─── DATA RECORDS

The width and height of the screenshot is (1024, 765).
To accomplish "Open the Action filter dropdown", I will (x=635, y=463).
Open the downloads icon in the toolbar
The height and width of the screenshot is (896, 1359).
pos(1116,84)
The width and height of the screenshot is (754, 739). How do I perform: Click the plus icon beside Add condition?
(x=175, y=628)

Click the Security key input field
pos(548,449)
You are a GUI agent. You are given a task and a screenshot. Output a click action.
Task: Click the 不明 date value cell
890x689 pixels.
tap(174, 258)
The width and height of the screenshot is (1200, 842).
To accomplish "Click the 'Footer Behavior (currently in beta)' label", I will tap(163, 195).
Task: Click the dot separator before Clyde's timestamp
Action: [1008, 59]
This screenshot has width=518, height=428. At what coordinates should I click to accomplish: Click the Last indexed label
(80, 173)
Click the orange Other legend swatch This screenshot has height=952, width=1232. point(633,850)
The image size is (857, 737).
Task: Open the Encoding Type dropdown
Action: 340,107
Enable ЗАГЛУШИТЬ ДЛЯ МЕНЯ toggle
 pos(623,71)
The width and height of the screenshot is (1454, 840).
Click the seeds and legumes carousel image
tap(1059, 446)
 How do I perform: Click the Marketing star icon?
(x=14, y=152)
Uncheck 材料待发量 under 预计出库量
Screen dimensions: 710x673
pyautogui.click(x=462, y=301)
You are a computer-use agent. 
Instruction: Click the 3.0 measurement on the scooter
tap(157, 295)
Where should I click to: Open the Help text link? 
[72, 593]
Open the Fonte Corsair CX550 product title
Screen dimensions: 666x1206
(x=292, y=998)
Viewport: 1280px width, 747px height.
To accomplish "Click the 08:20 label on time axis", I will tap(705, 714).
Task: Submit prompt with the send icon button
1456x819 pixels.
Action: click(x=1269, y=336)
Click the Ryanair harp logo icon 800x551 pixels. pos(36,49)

──────

## INSTRUCTIONS FOR THE TASK
Output the complete data verbatim.

## REPLY TO THE TASK
The width and height of the screenshot is (1024, 765).
To accomplish "Open the Action filter dropdown", I will (x=635, y=463).
Open the downloads icon in the toolbar
The height and width of the screenshot is (896, 1359).
pos(1116,84)
The width and height of the screenshot is (754, 739). How do I perform: Click the plus icon beside Add condition?
(x=175, y=628)

Click the Security key input field
pos(548,449)
You are a GUI agent. You are given a task and a screenshot. Output a click action.
Task: Click the 不明 date value cell
890x689 pixels.
tap(174, 258)
The width and height of the screenshot is (1200, 842).
To accomplish "Click the 'Footer Behavior (currently in beta)' label", I will tap(163, 195).
Task: Click the dot separator before Clyde's timestamp
Action: [1008, 59]
This screenshot has width=518, height=428. At what coordinates should I click to accomplish: Click the Last indexed label
(80, 173)
Click the orange Other legend swatch This screenshot has height=952, width=1232. point(633,850)
The image size is (857, 737).
Task: Open the Encoding Type dropdown
Action: 340,107
Enable ЗАГЛУШИТЬ ДЛЯ МЕНЯ toggle
 pos(623,71)
The width and height of the screenshot is (1454, 840).
Click the seeds and legumes carousel image
tap(1059, 446)
 How do I perform: Click the Marketing star icon?
(x=14, y=152)
Uncheck 材料待发量 under 预计出库量
Screen dimensions: 710x673
pyautogui.click(x=462, y=301)
You are a computer-use agent. 
Instruction: Click the 3.0 measurement on the scooter
tap(157, 295)
Where should I click to: Open the Help text link? 
[72, 593]
Open the Fonte Corsair CX550 product title
Screen dimensions: 666x1206
(x=292, y=998)
Viewport: 1280px width, 747px height.
To accomplish "Click the 08:20 label on time axis", I will tap(705, 714).
Task: Submit prompt with the send icon button
1456x819 pixels.
Action: click(x=1269, y=336)
Click the Ryanair harp logo icon 800x551 pixels. pos(36,49)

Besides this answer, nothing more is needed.